◆ Hedef
Aşağıdaki satırların tamamını hiçbir değişiklik yapmadan yazdır.

[Görünür hedefleri bulmaya yönelik veriler]
= = = =

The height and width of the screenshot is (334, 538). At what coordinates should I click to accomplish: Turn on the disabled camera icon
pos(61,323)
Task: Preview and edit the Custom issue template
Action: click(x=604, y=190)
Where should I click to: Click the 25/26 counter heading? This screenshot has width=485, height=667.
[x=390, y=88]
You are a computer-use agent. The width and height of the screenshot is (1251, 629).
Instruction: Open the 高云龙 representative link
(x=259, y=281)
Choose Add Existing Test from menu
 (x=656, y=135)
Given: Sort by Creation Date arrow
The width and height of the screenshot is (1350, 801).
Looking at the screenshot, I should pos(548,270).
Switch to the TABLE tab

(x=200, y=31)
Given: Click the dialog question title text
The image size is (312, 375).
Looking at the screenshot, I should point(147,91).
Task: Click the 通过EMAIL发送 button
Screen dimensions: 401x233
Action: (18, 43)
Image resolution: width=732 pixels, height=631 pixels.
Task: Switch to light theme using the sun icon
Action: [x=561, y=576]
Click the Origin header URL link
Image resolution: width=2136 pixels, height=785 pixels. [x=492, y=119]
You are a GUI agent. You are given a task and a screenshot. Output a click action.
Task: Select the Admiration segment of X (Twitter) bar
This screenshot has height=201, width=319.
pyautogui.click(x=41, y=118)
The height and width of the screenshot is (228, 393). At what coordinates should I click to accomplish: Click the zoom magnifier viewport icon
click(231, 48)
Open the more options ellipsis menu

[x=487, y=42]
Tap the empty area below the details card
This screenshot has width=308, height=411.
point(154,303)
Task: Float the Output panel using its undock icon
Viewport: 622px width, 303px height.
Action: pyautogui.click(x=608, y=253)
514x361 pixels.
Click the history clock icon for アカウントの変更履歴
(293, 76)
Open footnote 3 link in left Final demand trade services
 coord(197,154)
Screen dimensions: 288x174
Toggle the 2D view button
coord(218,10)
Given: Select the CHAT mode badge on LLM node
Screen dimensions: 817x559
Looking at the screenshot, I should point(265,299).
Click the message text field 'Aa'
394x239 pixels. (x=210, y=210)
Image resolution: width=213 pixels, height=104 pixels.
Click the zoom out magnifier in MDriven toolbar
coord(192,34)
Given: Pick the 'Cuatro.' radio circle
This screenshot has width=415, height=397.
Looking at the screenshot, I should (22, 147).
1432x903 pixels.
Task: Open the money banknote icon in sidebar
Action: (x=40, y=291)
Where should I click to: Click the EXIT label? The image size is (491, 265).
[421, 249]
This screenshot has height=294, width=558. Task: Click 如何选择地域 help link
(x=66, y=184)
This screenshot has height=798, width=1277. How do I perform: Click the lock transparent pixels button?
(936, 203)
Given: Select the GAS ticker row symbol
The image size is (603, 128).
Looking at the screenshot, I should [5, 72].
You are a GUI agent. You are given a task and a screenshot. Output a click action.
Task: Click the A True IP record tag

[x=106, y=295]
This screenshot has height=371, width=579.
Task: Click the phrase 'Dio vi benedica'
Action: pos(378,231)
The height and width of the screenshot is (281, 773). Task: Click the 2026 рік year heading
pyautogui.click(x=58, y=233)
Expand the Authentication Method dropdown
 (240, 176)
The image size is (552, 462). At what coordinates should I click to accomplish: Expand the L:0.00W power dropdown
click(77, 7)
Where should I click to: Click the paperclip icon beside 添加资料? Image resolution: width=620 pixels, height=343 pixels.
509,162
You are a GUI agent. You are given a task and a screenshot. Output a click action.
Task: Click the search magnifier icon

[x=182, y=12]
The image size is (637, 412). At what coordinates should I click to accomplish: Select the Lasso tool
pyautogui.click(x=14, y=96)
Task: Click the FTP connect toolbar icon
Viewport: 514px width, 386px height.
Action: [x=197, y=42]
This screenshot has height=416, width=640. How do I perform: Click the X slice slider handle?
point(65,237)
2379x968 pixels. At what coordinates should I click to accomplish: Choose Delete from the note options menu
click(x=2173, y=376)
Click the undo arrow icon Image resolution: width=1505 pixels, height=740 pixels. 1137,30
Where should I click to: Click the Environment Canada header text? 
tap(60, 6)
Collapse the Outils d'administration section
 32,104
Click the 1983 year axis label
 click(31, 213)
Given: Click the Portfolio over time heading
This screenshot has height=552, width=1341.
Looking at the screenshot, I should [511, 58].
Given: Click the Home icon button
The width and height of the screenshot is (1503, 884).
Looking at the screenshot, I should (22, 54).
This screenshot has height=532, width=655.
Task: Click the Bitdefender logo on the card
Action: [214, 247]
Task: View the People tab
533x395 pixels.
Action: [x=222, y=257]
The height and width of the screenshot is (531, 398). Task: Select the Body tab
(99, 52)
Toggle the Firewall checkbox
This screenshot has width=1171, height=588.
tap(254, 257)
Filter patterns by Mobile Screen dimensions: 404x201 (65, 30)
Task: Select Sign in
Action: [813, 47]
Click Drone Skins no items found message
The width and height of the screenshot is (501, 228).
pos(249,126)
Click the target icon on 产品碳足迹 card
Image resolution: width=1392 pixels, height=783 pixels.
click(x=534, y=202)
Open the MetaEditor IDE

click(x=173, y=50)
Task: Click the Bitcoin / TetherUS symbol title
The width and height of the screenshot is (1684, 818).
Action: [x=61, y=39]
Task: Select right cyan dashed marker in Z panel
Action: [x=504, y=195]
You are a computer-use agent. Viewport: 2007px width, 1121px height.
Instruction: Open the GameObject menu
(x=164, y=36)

= = = =

◆ Yazılı yanıt
The height and width of the screenshot is (334, 538). At what coordinates should I click to accomplish: Turn on the disabled camera icon
pos(61,323)
Task: Preview and edit the Custom issue template
Action: click(x=604, y=190)
Where should I click to: Click the 25/26 counter heading? This screenshot has width=485, height=667.
[x=390, y=88]
You are a computer-use agent. The width and height of the screenshot is (1251, 629).
Instruction: Open the 高云龙 representative link
(x=259, y=281)
Choose Add Existing Test from menu
 (x=656, y=135)
Given: Sort by Creation Date arrow
The width and height of the screenshot is (1350, 801).
Looking at the screenshot, I should pos(548,270).
Switch to the TABLE tab

(x=200, y=31)
Given: Click the dialog question title text
The image size is (312, 375).
Looking at the screenshot, I should point(147,91).
Task: Click the 通过EMAIL发送 button
Screen dimensions: 401x233
Action: (18, 43)
Image resolution: width=732 pixels, height=631 pixels.
Task: Switch to light theme using the sun icon
Action: [x=561, y=576]
Click the Origin header URL link
Image resolution: width=2136 pixels, height=785 pixels. [x=492, y=119]
You are a GUI agent. You are given a task and a screenshot. Output a click action.
Task: Select the Admiration segment of X (Twitter) bar
This screenshot has height=201, width=319.
pyautogui.click(x=41, y=118)
The height and width of the screenshot is (228, 393). At what coordinates should I click to accomplish: Click the zoom magnifier viewport icon
click(231, 48)
Open the more options ellipsis menu

[x=487, y=42]
Tap the empty area below the details card
This screenshot has width=308, height=411.
point(154,303)
Task: Float the Output panel using its undock icon
Viewport: 622px width, 303px height.
Action: pyautogui.click(x=608, y=253)
514x361 pixels.
Click the history clock icon for アカウントの変更履歴
(293, 76)
Open footnote 3 link in left Final demand trade services
 coord(197,154)
Screen dimensions: 288x174
Toggle the 2D view button
coord(218,10)
Given: Select the CHAT mode badge on LLM node
Screen dimensions: 817x559
Looking at the screenshot, I should point(265,299).
Click the message text field 'Aa'
394x239 pixels. (x=210, y=210)
Image resolution: width=213 pixels, height=104 pixels.
Click the zoom out magnifier in MDriven toolbar
coord(192,34)
Given: Pick the 'Cuatro.' radio circle
This screenshot has width=415, height=397.
Looking at the screenshot, I should (22, 147).
1432x903 pixels.
Task: Open the money banknote icon in sidebar
Action: (x=40, y=291)
Where should I click to: Click the EXIT label? The image size is (491, 265).
[421, 249]
This screenshot has height=294, width=558. Task: Click 如何选择地域 help link
(x=66, y=184)
This screenshot has height=798, width=1277. How do I perform: Click the lock transparent pixels button?
(936, 203)
Given: Select the GAS ticker row symbol
The image size is (603, 128).
Looking at the screenshot, I should [5, 72].
You are a GUI agent. You are given a task and a screenshot. Output a click action.
Task: Click the A True IP record tag

[x=106, y=295]
This screenshot has height=371, width=579.
Task: Click the phrase 'Dio vi benedica'
Action: pos(378,231)
The height and width of the screenshot is (281, 773). Task: Click the 2026 рік year heading
pyautogui.click(x=58, y=233)
Expand the Authentication Method dropdown
 (240, 176)
The image size is (552, 462). At what coordinates should I click to accomplish: Expand the L:0.00W power dropdown
click(77, 7)
Where should I click to: Click the paperclip icon beside 添加资料? Image resolution: width=620 pixels, height=343 pixels.
509,162
You are a GUI agent. You are given a task and a screenshot. Output a click action.
Task: Click the search magnifier icon

[x=182, y=12]
The image size is (637, 412). At what coordinates should I click to accomplish: Select the Lasso tool
pyautogui.click(x=14, y=96)
Task: Click the FTP connect toolbar icon
Viewport: 514px width, 386px height.
Action: [x=197, y=42]
This screenshot has height=416, width=640. How do I perform: Click the X slice slider handle?
point(65,237)
2379x968 pixels. At what coordinates should I click to accomplish: Choose Delete from the note options menu
click(x=2173, y=376)
Click the undo arrow icon Image resolution: width=1505 pixels, height=740 pixels. 1137,30
Where should I click to: Click the Environment Canada header text? 
tap(60, 6)
Collapse the Outils d'administration section
 32,104
Click the 1983 year axis label
 click(31, 213)
Given: Click the Portfolio over time heading
This screenshot has height=552, width=1341.
Looking at the screenshot, I should [511, 58].
Given: Click the Home icon button
The width and height of the screenshot is (1503, 884).
Looking at the screenshot, I should (22, 54).
This screenshot has height=532, width=655.
Task: Click the Bitdefender logo on the card
Action: [214, 247]
Task: View the People tab
533x395 pixels.
Action: [x=222, y=257]
The height and width of the screenshot is (531, 398). Task: Select the Body tab
(99, 52)
Toggle the Firewall checkbox
This screenshot has width=1171, height=588.
tap(254, 257)
Filter patterns by Mobile Screen dimensions: 404x201 (65, 30)
Task: Select Sign in
Action: [813, 47]
Click Drone Skins no items found message
The width and height of the screenshot is (501, 228).
pos(249,126)
Click the target icon on 产品碳足迹 card
Image resolution: width=1392 pixels, height=783 pixels.
click(x=534, y=202)
Open the MetaEditor IDE

click(x=173, y=50)
Task: Click the Bitcoin / TetherUS symbol title
The width and height of the screenshot is (1684, 818).
Action: [x=61, y=39]
Task: Select right cyan dashed marker in Z panel
Action: [x=504, y=195]
You are a computer-use agent. Viewport: 2007px width, 1121px height.
Instruction: Open the GameObject menu
(x=164, y=36)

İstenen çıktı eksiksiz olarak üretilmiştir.